So why orchestration? The idea as I've told you is that we need, well, we have these two distributed systems on the ship and we wanted from our side to see those as one connected system. So we don't want to have to deal with updating the sensor in one side and the main unit in the other. We want to update both. And that obviously leads us to containers and orchestration because well, there are other ways to go about it, but this is frankly, in my opinion, the simplest and the most straightforward we knew we wanted to use containers anyway. We knew that's how we wanted to store and deliver the software. So it became a very easy choice. And this led to a research phase, which we basically did some comparisons and it led to the argument of Kubernetes versus Docker Swarm. I think anyone who has run Docker Swarm recently, knows these are not exactly on even ground.

Darren (11:36):

They're not running the same race anymore. On Docker side is simplicity and on Kubernetes side is basically everything else. And it breaks my heart a little bit to say that because I love Docker. It's so simple. It's so streamlined and it's so good at what it does, but there is a feature gap and frankly, there's a feature gap in the whole DevOps infrastructure when it comes to IoT and that is with device support. Device supporting container orchestration is lacking in almost every way. So I had to cast critical eye on Docker and Docker supports devices. Docker composed supports devices. Docker Swarm doesn't. It's a command that's mysteriously and inexplicably missing from the Docker Swarm toolkit. And I'm sure there are technical reasons for that which I don't want go into now out. But from a management standpoint, from a team of founders, this was kind of a stumbling point.

Darren (12:40):

Obviously, if it can't use devices, we can't use it. So it kind of leads to Kubernetes. And I think this is not really a recent discussion. If you Google Docker Swarm devices, you'll find a post on the Swan kit from GitHub, 2016. And it's basically saying this is not possible. There is a workaround provided in 2018, and it will admittedly work in some cases. And then silence. Three years later, Docker Swarm is no closer to providing support for devices. So it's kind of shut itself out of this race, forcing us into Kubernetes. So we looked into Microk8s by Canonical. I don't know how familiar you are with this but I will say I have a complicated relationship with Canonical products. I think a lot of people who ran Ubuntu in 2011, when they switched over to the unity interface, knows what I'm talking about.

* * * * * * *

Complete the following
• A. Answer these questions using the orchestration discussion:
(i) Which capability is missing from Docker Swarm even though Docker Compose supports it?
(ii) In what year was the GitHub post saying device support is not possible written?
(iii) Which product by Canonical did the team look into?
• B. Reproduce word for word the passage of the orchestration discussion from "Obviously, if it" up to and including "I'm talking about.".
• C. Write the next part of the orchestration discussion, picking up after its final sentence.
The items that come next have no connection to the orchestration discussion.

Supplied material
* * * * * * *

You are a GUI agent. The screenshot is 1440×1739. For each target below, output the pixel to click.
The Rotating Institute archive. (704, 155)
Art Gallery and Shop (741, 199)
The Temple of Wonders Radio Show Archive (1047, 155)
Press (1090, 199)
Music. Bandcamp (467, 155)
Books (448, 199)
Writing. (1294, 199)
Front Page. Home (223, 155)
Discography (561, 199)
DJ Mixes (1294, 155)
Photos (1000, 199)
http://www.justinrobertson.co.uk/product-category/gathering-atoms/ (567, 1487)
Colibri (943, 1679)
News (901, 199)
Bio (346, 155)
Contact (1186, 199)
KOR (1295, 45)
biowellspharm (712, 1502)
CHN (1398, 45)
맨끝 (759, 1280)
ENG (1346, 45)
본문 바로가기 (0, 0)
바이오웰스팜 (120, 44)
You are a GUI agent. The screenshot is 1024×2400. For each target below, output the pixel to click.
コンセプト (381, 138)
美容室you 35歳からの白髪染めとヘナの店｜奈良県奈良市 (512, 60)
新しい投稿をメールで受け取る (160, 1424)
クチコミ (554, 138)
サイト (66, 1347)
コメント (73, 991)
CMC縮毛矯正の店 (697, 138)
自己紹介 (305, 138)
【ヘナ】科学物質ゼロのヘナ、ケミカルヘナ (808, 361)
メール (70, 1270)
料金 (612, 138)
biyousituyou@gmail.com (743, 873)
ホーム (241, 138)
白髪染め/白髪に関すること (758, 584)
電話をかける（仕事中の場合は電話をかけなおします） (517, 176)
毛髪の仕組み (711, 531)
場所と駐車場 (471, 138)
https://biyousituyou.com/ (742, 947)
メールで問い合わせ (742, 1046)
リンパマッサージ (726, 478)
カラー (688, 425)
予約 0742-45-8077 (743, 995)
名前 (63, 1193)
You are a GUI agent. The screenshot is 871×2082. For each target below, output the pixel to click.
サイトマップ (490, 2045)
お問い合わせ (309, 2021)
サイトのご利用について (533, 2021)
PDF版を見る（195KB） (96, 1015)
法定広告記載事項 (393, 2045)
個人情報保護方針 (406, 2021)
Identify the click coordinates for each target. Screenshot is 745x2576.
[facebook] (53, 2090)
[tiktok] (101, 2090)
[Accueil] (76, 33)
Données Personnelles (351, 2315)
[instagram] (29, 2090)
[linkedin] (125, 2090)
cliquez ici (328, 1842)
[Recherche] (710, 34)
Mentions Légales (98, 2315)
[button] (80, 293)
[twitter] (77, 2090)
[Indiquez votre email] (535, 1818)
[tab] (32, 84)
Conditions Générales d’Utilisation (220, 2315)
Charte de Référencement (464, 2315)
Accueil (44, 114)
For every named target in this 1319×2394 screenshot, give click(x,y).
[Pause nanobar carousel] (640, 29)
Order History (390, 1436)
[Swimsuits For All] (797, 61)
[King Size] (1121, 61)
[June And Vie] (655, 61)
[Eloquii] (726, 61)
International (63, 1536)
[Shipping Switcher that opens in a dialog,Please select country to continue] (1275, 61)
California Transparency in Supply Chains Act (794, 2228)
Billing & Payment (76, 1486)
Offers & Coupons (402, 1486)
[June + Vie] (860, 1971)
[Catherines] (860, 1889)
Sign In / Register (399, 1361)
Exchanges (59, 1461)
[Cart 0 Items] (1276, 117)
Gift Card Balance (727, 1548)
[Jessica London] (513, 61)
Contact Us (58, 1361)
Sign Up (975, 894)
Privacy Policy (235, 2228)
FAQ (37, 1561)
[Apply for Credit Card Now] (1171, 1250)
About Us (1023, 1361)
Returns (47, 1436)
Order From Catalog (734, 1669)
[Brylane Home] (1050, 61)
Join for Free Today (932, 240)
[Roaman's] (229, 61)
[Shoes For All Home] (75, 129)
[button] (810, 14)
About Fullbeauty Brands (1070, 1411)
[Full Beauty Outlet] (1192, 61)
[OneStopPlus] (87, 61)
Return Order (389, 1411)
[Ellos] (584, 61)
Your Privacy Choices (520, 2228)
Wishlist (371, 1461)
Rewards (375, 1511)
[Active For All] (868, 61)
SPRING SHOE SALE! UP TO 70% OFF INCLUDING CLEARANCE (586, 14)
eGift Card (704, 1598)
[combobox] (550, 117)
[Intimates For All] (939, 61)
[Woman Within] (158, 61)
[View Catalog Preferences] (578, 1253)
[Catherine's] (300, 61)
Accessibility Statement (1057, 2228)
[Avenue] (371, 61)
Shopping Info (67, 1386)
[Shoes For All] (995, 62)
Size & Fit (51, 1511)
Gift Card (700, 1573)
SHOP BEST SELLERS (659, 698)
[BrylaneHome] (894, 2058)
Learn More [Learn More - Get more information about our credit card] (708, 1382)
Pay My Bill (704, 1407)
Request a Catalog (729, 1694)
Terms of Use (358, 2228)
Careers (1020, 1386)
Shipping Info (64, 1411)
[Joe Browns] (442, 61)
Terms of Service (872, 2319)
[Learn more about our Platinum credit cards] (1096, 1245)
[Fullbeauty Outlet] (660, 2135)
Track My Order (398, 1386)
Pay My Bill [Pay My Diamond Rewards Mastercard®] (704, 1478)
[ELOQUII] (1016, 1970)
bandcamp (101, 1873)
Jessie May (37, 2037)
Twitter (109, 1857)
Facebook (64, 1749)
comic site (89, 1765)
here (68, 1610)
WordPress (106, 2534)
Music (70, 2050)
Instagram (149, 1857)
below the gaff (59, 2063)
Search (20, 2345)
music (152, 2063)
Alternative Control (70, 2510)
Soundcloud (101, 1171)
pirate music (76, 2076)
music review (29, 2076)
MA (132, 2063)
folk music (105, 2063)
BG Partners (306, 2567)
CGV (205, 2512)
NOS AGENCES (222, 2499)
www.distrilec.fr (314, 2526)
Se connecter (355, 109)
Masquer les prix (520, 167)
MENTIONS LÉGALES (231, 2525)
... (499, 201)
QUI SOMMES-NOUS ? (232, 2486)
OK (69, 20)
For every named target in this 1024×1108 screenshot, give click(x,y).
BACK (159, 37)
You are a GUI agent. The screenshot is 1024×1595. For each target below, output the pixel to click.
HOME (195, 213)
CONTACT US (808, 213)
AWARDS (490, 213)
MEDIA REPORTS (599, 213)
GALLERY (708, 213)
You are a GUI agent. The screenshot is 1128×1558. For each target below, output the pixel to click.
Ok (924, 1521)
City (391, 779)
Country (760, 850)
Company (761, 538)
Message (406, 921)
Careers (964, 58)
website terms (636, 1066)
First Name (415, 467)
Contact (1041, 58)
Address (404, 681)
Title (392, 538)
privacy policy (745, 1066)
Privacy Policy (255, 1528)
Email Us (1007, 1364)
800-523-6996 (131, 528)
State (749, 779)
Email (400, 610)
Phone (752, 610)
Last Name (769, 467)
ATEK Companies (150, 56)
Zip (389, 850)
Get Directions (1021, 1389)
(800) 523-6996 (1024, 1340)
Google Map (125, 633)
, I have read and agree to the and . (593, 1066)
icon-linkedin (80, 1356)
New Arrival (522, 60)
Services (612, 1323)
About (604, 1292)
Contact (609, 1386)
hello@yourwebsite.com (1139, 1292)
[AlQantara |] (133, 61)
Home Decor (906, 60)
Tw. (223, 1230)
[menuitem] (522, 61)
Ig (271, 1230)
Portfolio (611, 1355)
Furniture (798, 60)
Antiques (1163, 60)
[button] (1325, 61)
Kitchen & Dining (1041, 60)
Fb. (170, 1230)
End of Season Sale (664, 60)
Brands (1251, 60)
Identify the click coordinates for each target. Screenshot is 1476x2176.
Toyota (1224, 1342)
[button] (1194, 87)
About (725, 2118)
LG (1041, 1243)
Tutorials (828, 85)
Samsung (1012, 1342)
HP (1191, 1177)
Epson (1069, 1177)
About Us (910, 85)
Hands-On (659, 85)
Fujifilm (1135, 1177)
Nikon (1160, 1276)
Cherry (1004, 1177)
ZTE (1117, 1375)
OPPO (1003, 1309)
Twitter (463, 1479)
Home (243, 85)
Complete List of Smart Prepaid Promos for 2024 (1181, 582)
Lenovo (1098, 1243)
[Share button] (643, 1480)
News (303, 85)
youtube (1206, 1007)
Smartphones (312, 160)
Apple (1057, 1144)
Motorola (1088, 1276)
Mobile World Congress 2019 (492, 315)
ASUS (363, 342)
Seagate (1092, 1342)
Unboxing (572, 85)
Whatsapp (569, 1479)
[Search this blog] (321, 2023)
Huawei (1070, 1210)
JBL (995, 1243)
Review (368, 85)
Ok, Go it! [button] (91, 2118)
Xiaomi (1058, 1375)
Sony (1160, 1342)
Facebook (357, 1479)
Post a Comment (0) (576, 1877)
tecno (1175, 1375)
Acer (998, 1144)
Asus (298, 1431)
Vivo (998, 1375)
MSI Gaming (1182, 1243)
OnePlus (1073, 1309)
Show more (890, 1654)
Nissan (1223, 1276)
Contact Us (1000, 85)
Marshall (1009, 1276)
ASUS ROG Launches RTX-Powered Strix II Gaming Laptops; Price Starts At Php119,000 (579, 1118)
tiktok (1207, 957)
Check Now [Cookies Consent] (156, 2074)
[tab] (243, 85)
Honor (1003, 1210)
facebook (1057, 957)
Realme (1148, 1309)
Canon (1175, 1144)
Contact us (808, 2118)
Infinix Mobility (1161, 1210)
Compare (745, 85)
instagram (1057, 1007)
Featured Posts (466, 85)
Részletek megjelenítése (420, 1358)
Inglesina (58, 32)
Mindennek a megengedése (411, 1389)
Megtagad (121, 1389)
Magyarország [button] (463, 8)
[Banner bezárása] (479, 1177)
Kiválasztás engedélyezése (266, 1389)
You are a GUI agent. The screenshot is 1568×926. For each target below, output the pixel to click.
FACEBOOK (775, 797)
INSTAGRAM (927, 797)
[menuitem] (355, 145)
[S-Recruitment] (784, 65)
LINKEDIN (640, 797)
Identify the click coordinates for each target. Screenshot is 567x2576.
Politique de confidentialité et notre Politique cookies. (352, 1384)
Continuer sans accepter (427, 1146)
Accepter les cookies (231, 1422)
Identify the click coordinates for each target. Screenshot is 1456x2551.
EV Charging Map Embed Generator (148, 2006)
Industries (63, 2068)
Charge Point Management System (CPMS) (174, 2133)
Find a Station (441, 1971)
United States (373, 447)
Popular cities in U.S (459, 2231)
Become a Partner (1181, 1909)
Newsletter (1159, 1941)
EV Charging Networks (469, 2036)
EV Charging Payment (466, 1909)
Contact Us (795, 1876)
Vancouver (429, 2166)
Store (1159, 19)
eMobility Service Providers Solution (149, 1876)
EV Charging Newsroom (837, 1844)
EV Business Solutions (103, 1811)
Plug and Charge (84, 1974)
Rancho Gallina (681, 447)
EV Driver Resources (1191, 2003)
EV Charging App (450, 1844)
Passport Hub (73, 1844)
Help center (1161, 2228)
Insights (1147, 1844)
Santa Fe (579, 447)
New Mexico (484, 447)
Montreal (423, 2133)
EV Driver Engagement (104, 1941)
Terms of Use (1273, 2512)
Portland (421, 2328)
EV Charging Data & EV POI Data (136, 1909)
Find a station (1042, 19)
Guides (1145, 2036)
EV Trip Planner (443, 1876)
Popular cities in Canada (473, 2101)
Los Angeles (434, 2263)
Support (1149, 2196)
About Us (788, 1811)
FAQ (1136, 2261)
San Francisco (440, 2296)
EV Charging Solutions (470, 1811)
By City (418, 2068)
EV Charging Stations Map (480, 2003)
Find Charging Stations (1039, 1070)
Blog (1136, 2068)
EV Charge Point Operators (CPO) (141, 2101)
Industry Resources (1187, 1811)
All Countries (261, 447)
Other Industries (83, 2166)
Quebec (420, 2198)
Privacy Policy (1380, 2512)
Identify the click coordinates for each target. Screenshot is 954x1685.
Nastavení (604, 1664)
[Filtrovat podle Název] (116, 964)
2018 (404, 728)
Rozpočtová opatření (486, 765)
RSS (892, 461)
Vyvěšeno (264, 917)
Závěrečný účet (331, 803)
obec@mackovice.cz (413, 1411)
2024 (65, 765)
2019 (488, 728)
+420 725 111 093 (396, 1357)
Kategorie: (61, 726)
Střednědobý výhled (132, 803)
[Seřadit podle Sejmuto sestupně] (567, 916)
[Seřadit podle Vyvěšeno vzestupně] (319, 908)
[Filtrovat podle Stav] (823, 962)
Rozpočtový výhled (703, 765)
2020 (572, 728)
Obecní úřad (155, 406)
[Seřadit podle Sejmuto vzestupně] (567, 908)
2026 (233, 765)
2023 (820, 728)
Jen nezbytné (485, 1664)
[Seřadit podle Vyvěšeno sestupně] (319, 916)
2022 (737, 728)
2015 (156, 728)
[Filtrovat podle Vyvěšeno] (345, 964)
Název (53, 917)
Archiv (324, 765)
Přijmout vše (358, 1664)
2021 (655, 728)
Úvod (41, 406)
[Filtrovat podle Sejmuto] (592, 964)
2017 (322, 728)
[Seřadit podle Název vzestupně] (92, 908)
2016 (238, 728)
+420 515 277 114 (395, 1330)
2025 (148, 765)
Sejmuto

* * * * * * *

The results
• A.
(i) Support for devices.
(ii) 2016.
(iii) Microk8s.

• B.
Obviously, if it can't use devices, we can't use it. So it kind of leads to Kubernetes. And I think this is not really a recent discussion. If you Google Docker Swarm devices, you'll find a post on the Swan kit from GitHub, 2016. And it's basically saying this is not possible. There is a workaround provided in 2018, and it will admittedly work in some cases. And then silence. Three years later, Docker Swarm is no closer to providing support for devices. So it's kind of shut itself out of this race, forcing us into Kubernetes. So we looked into Microk8s by Canonical. I don't know how familiar you are with this but I will say I have a complicated relationship with Canonical products. I think a lot of people who ran Ubuntu in 2011, when they switched over to the unity interface, knows what I'm talking about.

• C.
Darren (13:41):

I think the people who've been questioning the Snap D package manager probably understand. So when I joined the company and heard we were based around a Canonical product, I had to cast a critical eye over it. And one of the reasons we started to consider Microk8s as our choice of Kubernetes, at Kubernetes is its marketing. From their own website, it says we can see low ops, minimal production Kubernetes for Devs, cloud, clusters, workstations, Edge and IoT. That sounds like it was built for us, right? Low overhead, easy operation made for IoT. Nope. Delving into the documentation, you'll find at least 20 gigabytes of disc space required. That's a lot. It doesn't sound like a lot because we're used to terabytes. We're used to huge hard drives, but in IoT space, 20 gigabytes is a huge amount of memory. For example, our development units were the Jetson TX2 nano running 16 gigabytes of flash memory.

Darren (14:49):

So even before we add any containers to the installation, we are running above, well below the minimum requirement in IoT. And frankly 16 gigabytes feels like the Cadillac of IoT devices because there are sizes that run all the way down to kilobytes. Now don't get me wrong, Microk8s is a lightweight Kubernetes distribution, but at a base 200 megabyte installation size before any additions. I don't know how if we can consider it fully IoT compliant, like how many micro controllers do you know that have hundreds of megabytes to spare. By comparison Ranchers K3s installs at less than 40 megabytes. That's a fifth of the size and I'd have liked to measure how much space would've been saved by not installing using Canonical SnapD package manager, but they state in their GitHub, "I'm sorry, there is no way to install Microk8s without SnapD.

Darren (15:53):

That's kind of the reason I have a complicated relationship with Canonical. That's such a weird prospect for me. Think of any other software, go to the documentation, find it on GitHub, check the installation section and you'll see install from source. You'll see, ready built dead packages. They might even have prebuilt Docker images. They might have uploaded things to app to repost so you can easily pull it. And it kind of says use our software in any way that suits you. And I think that's a great principle. If we can discuss in a less technical manner to think of it as maybe to say, imagine you wrote a book. You want people to read your book. You print it, you make a PDF, a Kindle ebook, you sell it on Amazon. You put it in bookstores. And it says, I made this. Please use it.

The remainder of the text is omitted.